- Opening Delimiter -
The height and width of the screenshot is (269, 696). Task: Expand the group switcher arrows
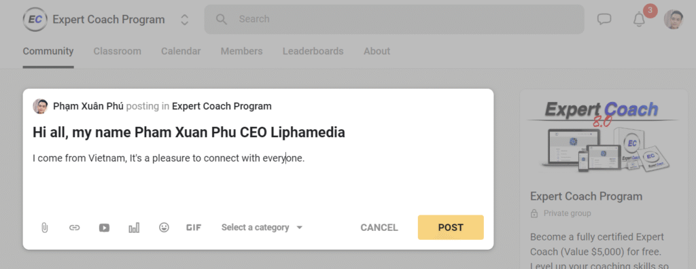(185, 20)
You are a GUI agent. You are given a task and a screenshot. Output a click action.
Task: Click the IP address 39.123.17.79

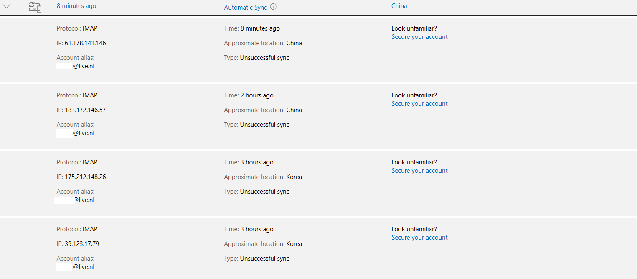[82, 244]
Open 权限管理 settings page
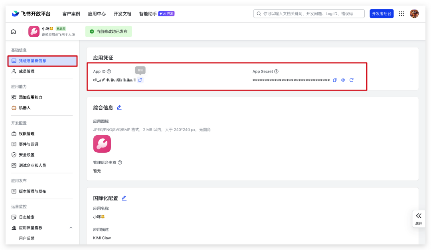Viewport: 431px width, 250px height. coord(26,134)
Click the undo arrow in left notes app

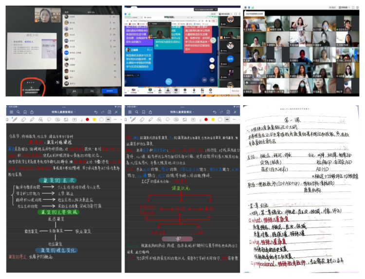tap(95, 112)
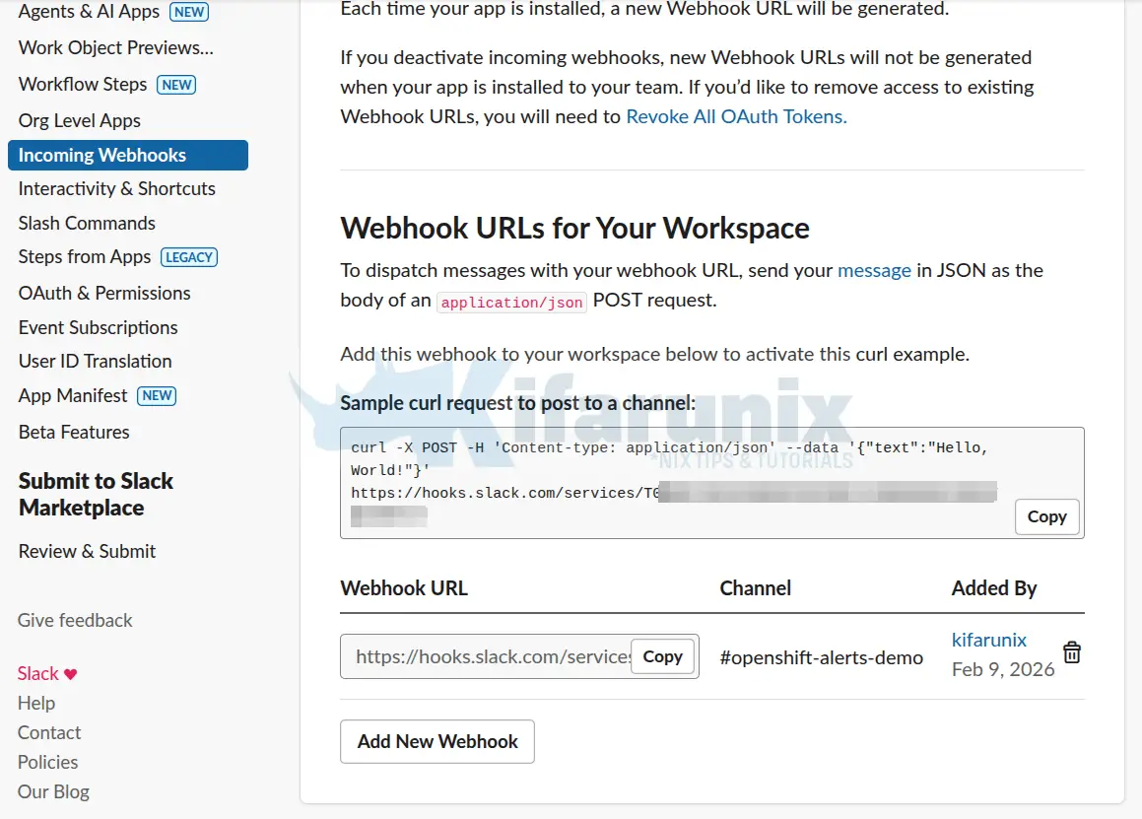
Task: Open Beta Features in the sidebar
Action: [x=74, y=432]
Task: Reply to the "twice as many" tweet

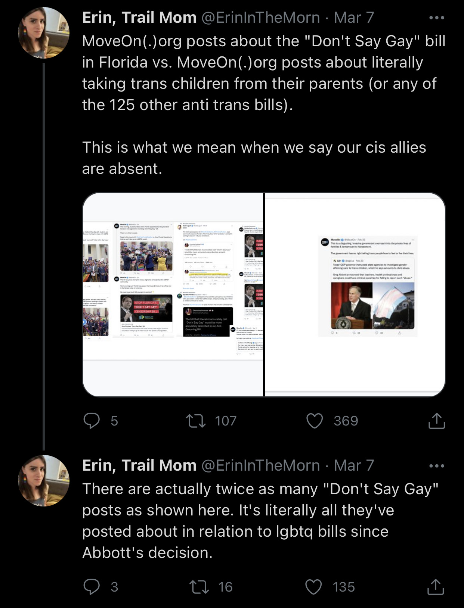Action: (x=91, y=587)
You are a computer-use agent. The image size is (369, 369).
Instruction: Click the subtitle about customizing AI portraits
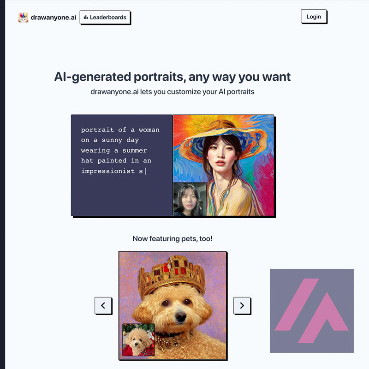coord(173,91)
- Closing Delimiter -
### What is expected
When you return the records, keep every word unchanged and drop the pictures.

### Result for this task
The height and width of the screenshot is (269, 696). Task: Expand the group switcher arrows
(185, 20)
You are a GUI agent. You are given a task and a screenshot. Output a click action.
Task: Click the IP address 39.123.17.79

[82, 244]
Open 权限管理 settings page
Viewport: 431px width, 250px height. coord(26,134)
Click the undo arrow in left notes app

tap(95, 112)
Task: Open Beta Features in the sidebar
Action: [x=74, y=432]
Task: Reply to the "twice as many" tweet

Action: (x=91, y=587)
You are a computer-use agent. The image size is (369, 369).
Instruction: Click the subtitle about customizing AI portraits
coord(173,91)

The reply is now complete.